Je voudrais maintenant traiter un autre point assez rapidement, c'est la politique de publication d'ENCODE. D'abord, c'est tout libre d'accès, ouf. Pour l'anectode ensuite, Casey Bergman s'est amusé à calculer que le temps cumulatif perdu pour que tous les papiers sortent en même temps (un papier a été retardé un mois, un autre deux mois, ça fait trois mois de cumulé...) est d'un an de dix ans (corrigé, désolé).

Plus important, les papiers publiés dans trois journaux différents, qui ont des éditeurs différents (Nature publishing group, BMC et Cold Spring Harbor press), ont réussi à mettre ensemble une vue transversalle des articles par "fils", ou "threads" :

A gauche, une série de thèmes qui se retrouvent dans différents articles. A droite, lorsque l'on choisit un thème, sont mis en avant les articles pertinents. Si on clique sur le thème, on obtient tous les extraits d'articles et les figures correspondantes, à la suite. C'est génial.


Râlage quand même : les "Supplementary Information", tous les résultats complémentaires et détails des méthodes qui sont en annexe, sont exclus de ce système. Du coup, c'est loin d'être complet, et ça reste malheureusement prisonnier du modèle de publication classique en partie.


Il y a aussi une App iPad, mais autant que je puisse juger c'est pareil que la page web, mais en App iPad.


Autre innovation : ils ont rendu disponible une machine virtuelle, qui permet d'installer localement tous les programmes utilisés, les jeux de données au bons formats, les détails d'installation informatique, etc, permettant de reproduire leurs analyses.
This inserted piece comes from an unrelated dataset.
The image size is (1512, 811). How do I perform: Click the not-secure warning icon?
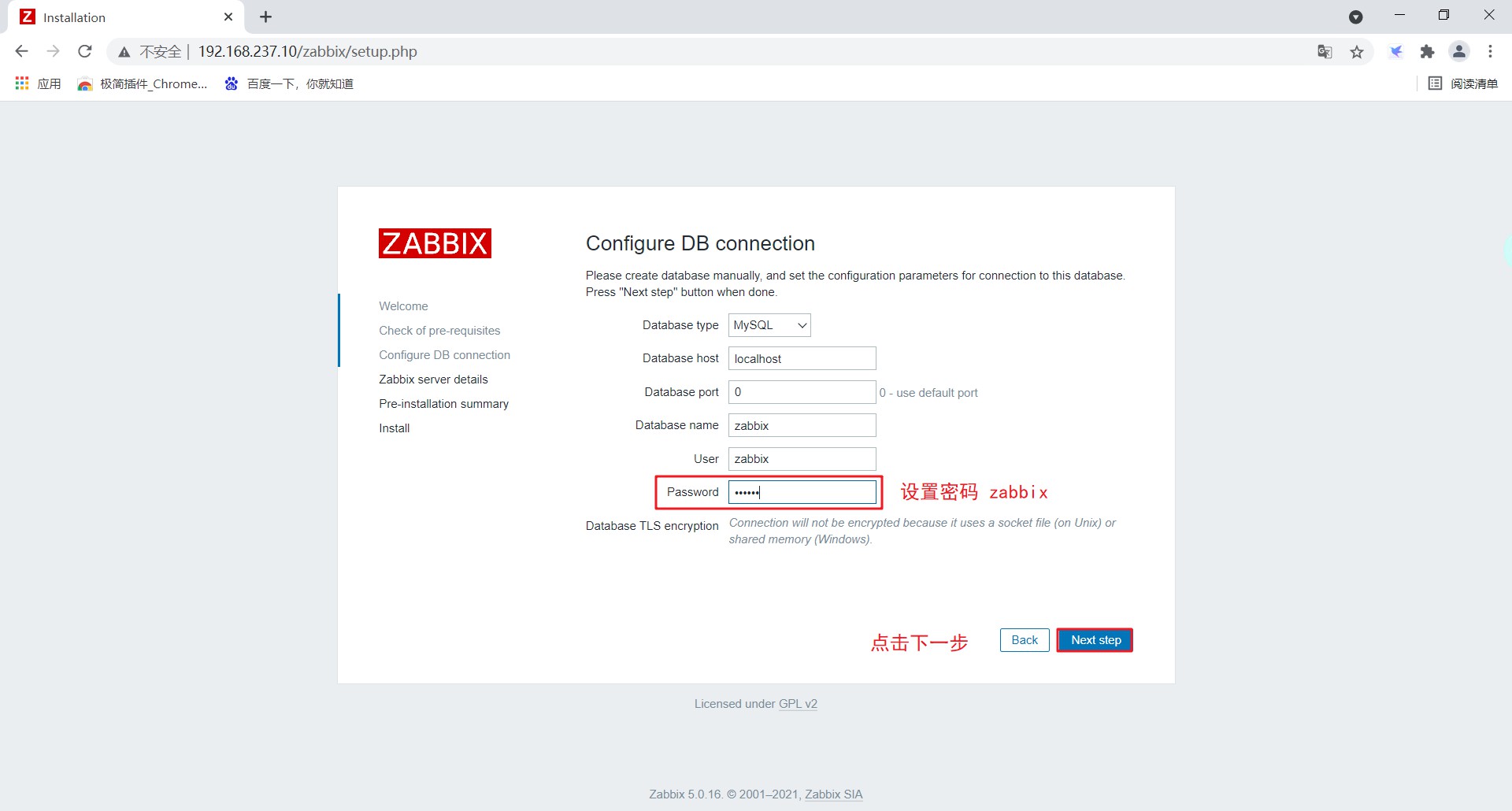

Les données ne sont pas complètes dans cette machine virtuelle (15 Tb, vous vous rappellez ?), mais c'est clairement un énorme progrès dans la diffusion des méthodes bioinformatiques et leur standardisation.

Et puis voilà, y a encore beaucoup à dire, mais je n'ai pas le temps. A la prochaine.

Mise à jour : excellent compte-rendu qui couvre certain des mêmes points, et d'autres, par Malicia sur bioinfo-fr.net.